# Photo Shop Freeware Equivalent



## ikofun (Mar 28, 2005)

Is there any freeware that can do the same stuff as Photo Shop? I am looking to embed captions into photos.

Thanks.


----------



## Inactive (Apr 11, 2005)

GIMP is worth a look. it's hard to get free stuff with that kind of quality.


----------



## ebackhus (Apr 21, 2005)

To an extent you can do that in MS Paint. GIMP, as Freddy mentioned, is probably the closest you can get for free.


----------



## jub_jub_kiwi (May 29, 2006)

Try searching on a tucows or a filehippo website.


----------



## grizzly_uk (Jul 28, 2006)

Yes its possible to use MS Paint, but if you intend to do a large quantity of images over an extended period of time, Paint will ultimately lead to your premature death.
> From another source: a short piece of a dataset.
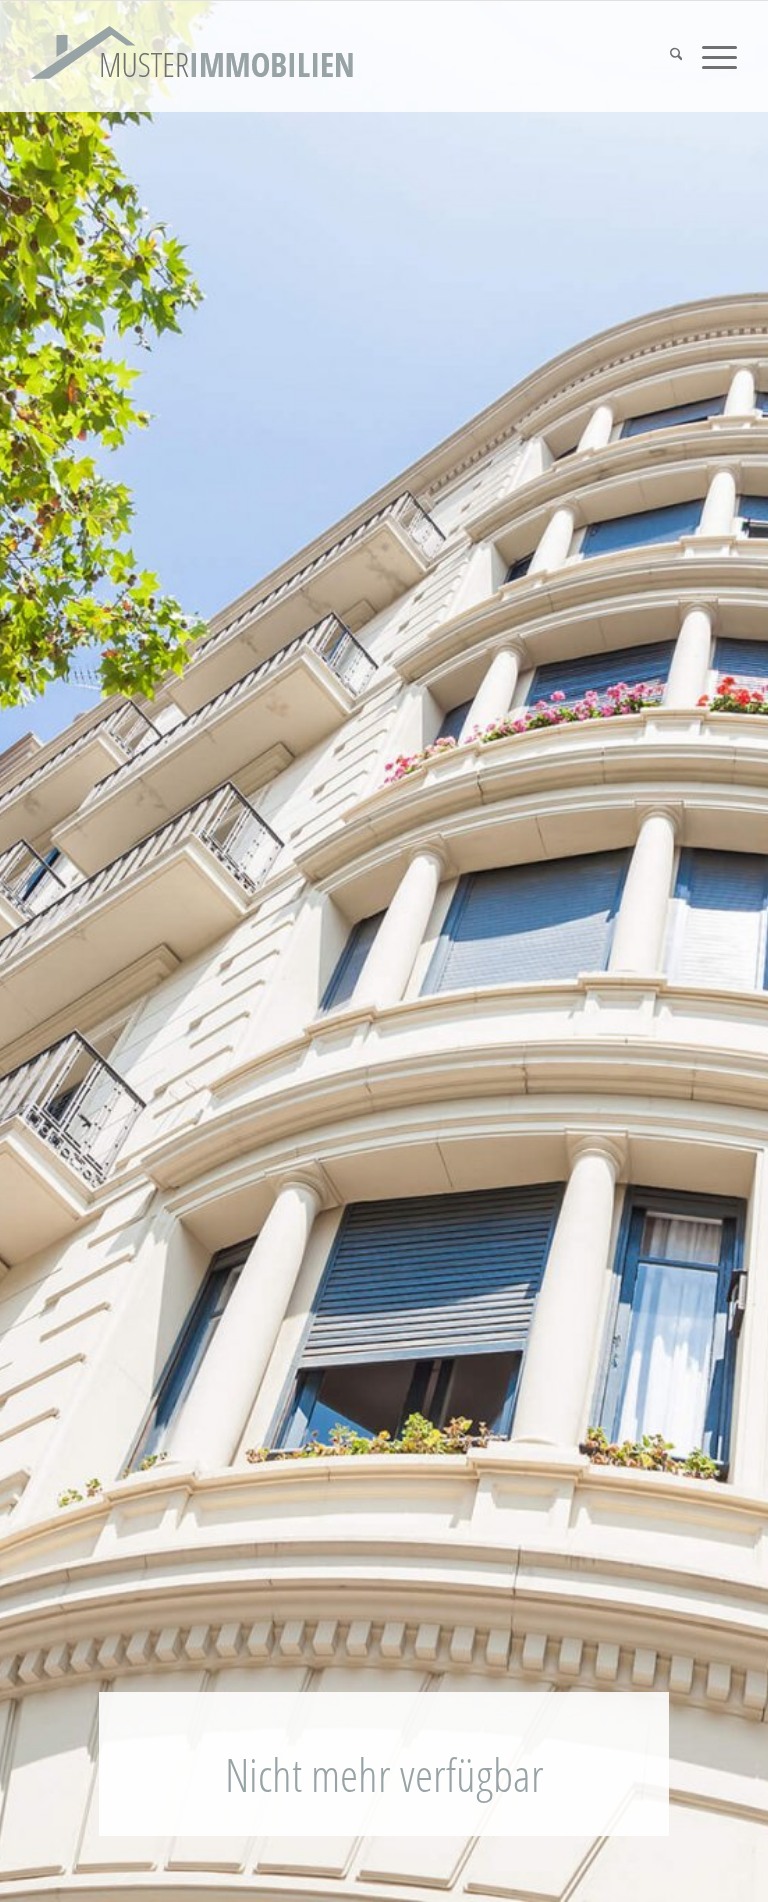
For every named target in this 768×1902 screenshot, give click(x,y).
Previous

Just go for GIMP, it is a great tool, it isn't often you get freeware of such high standard and there are alot of extensions available for it.


----------



## E-Liam (Jan 1, 2004)

Hi,

As a fairly serious photographer, I use GIMP. It's excellent. If you've already used PS, then you may want to try GIMPShop, which is a modified version of GIMP, for use by people that have used PS before. It shallows out the learning curve a bit.

Cheers

Liam


----------



## wilson44512 (Jul 28, 2006)

http://www.photofiltre.com/
http://www.freeserifsoftware.com/


----------